Kicking off immediately with overbearing expository dialogue explaining that "It takes 24 minutes for a nuclear missile launched in Russia to strike its target in the US," it seems like director Matthew Reilly wanted to capitalize on America's anti-Russia sentiment by making them the generic villain of the movie. While it's rather effective to make Russian assets easily hateable characters, this exposes the biggest problem within the film: lazy writing. Throughout the 98-minute long screenplay, finding even half a page of good dialogue between any poorly developed characters would be a genuine challenge. Each plot point is almost painfully predictable, and I would challenge any viewer to be genuinely surprised with the ending.
As the film opens, we're introduced to Elsa Pataky's JJ Collins, our John McClane-type heroine, as she lands on a floating base somewhere in the middle of the Pacific Ocean. It doesn't take long for everything to go wrong after a team of Russian spies, led by Luke Bracey's Alexander Kessel, infiltrates the base and kills nearly everybody working on it in a brutal bloodbath. Kessel explains in an overbearing monologue that the United States deserves to be struck by sixteen nukes because of its frequent pattern of human rights violations. He explains to the other survivor of the attack, Rahul, an Indian man, in a condescending way that since Rahul experiences racism regularly, the country should be destroyed. It appears that Reilly is using the larger political divide that America has had since 2016 to exploit the idea that a divided country cannot stand. This idea within itself is fairly interesting, but not when it's explained in needlessly long monologues.
One of the most prominent issues this film has is that JJ Collins is an unlikeable lead. She's meant to be a John McClane type of hero, but she has none of the charm that made Bruce Willis' most famous character lovable in the first place. John McClane was a regular dude in a lot of ways. He had a wife and a son, and throughout Die Hard, it's made very apparent how normal he's supposed to be. Collins is humanized through her story of sexual assault and by her relationship with her father. That's not nearly enough to make her a likable lead. To counteract the nasty treatment she gets from her coworkers, she sports an equally rude demeanor. In a scene where Kessel holds a hostage and tries to get her to open the core door in the building, she simply chooses to let the man get executed rather than trying to save him. That's one of the more shocking moments of the film, and while it makes sense for her character to try to protect the entirety of the US over the life of one man, you'd expect her to at least attempt to save him.
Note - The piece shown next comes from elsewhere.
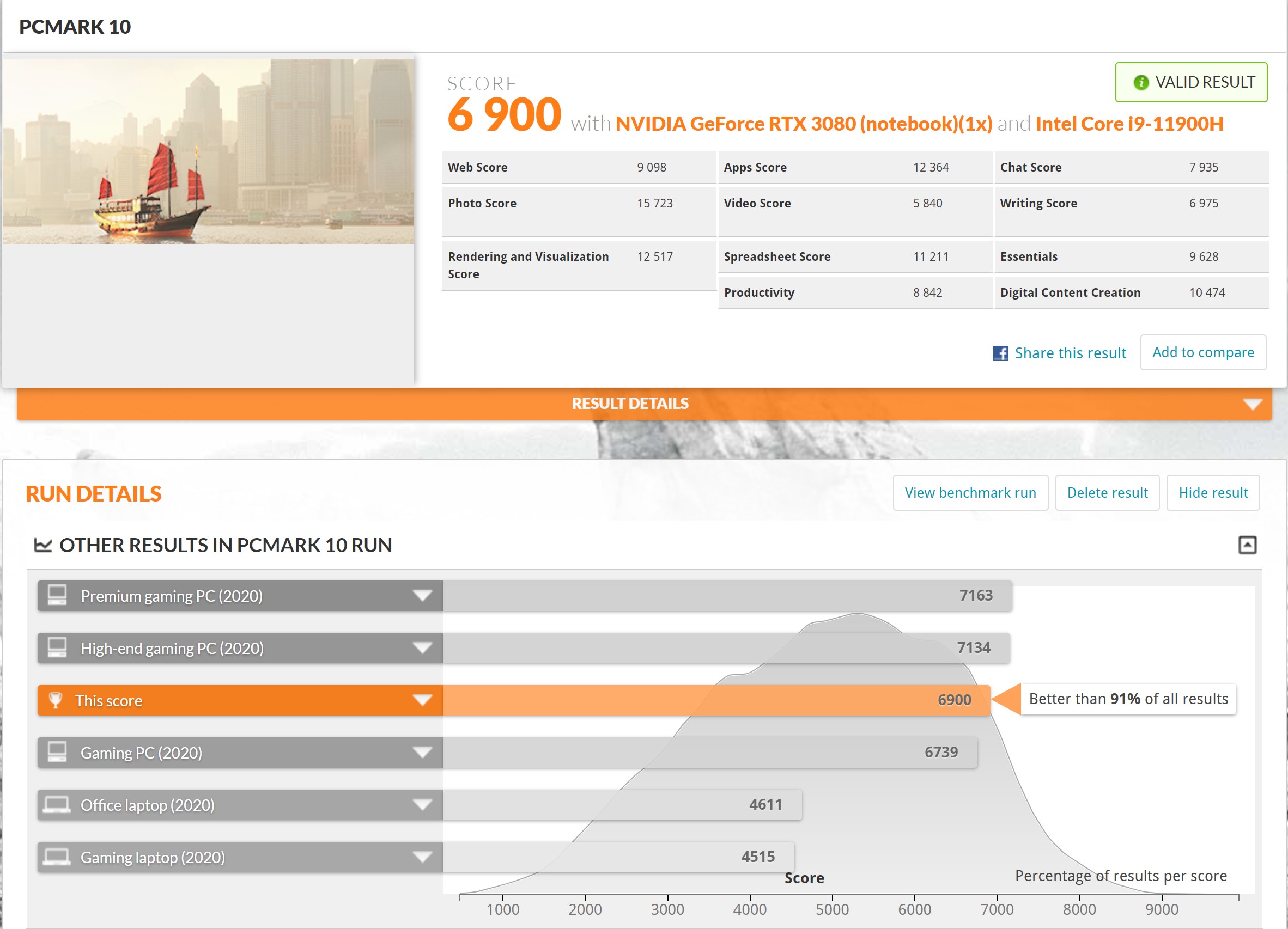Screen dimensions: 1288x929
Task: Click the desktop icon for High-end gaming PC
Action: coord(57,647)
Several moments throughout Interceptor are so hilariously absurd that it almost seems like satire, and these are the moments where it's easy to shut off your brain and revel in the bizarre plot points. To make a character instantly villainous, the script has him outline his rape fantasy for a few minutes, and it just feels so pointless. It's as if the writers couldn't figure out how to make him scary, so they decided to make him the most depraved human being alive within the context of the movie. Scenes like this make me question if there ever was potential for this to be good. Forty minutes into the film, a bearded man appears in a TV store, and it's immediately clear that it's Chris Hemsworth. At first, I was dumbfounded by the fact that he appeared because it seemed so out of character, but after learning that he's married to Elsa Pataky, it's clear he took on the role to support her. It's a sweet realization, but every one of his scenes could've been shot over the course of an hour, so it seems lazy, like the rest of the movie.
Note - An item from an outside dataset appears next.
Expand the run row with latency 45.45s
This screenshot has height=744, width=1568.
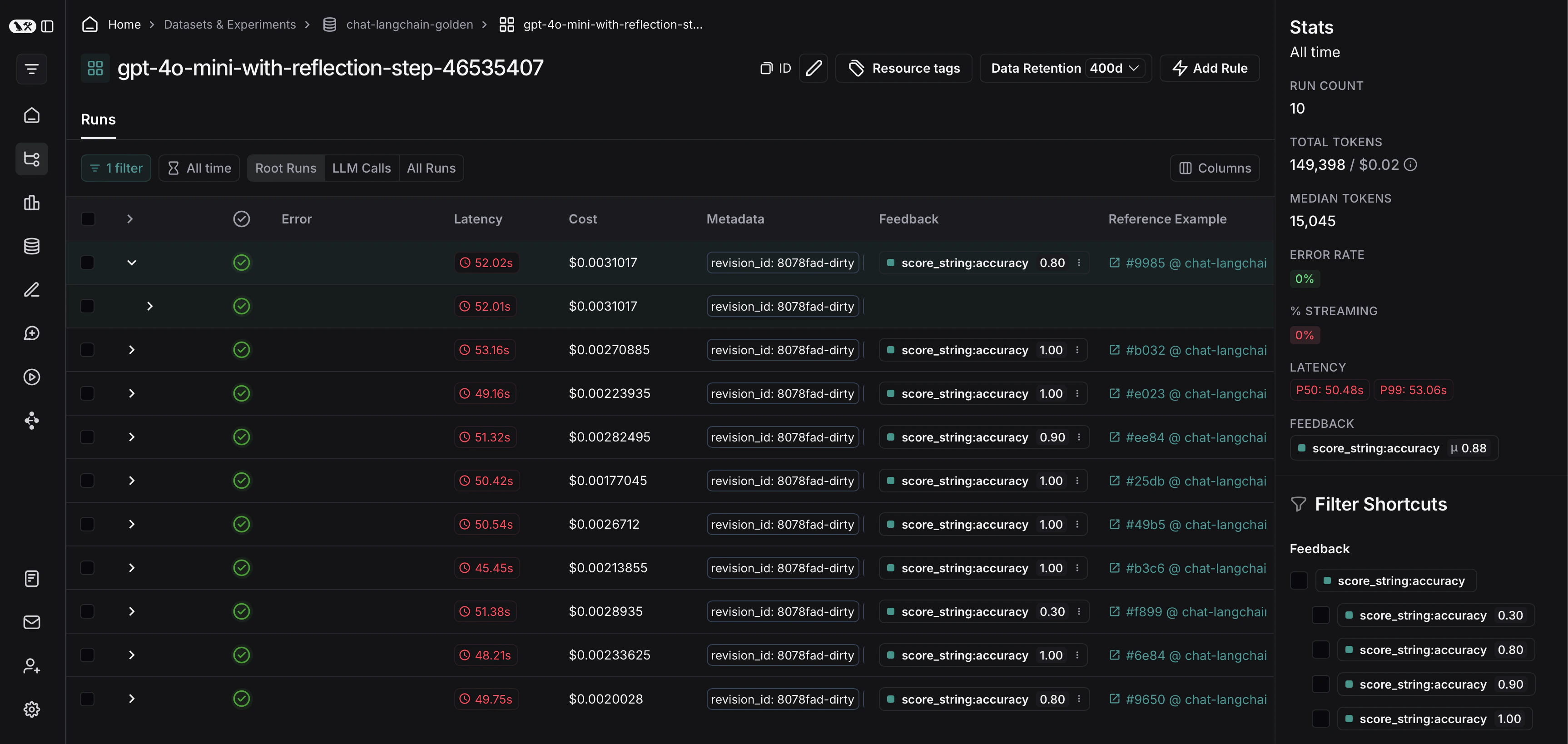[x=131, y=568]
Interceptor reveals the sad reality about the future of both Netflix and streaming services in general. Since Netflix seems to see that making quality films is a bad business model, we will see an enormous influx of cheap, ugly, lazy slop like this movie. We're getting exorbitant amounts of content with every passing week, and movies like this have to have something that makes them a meaningful experience. Unfortunately, Interceptor lacks any heart or passion for filmmaking and is destined to fall out of memory within a few weeks.
Interceptor is streaming on Netflix now.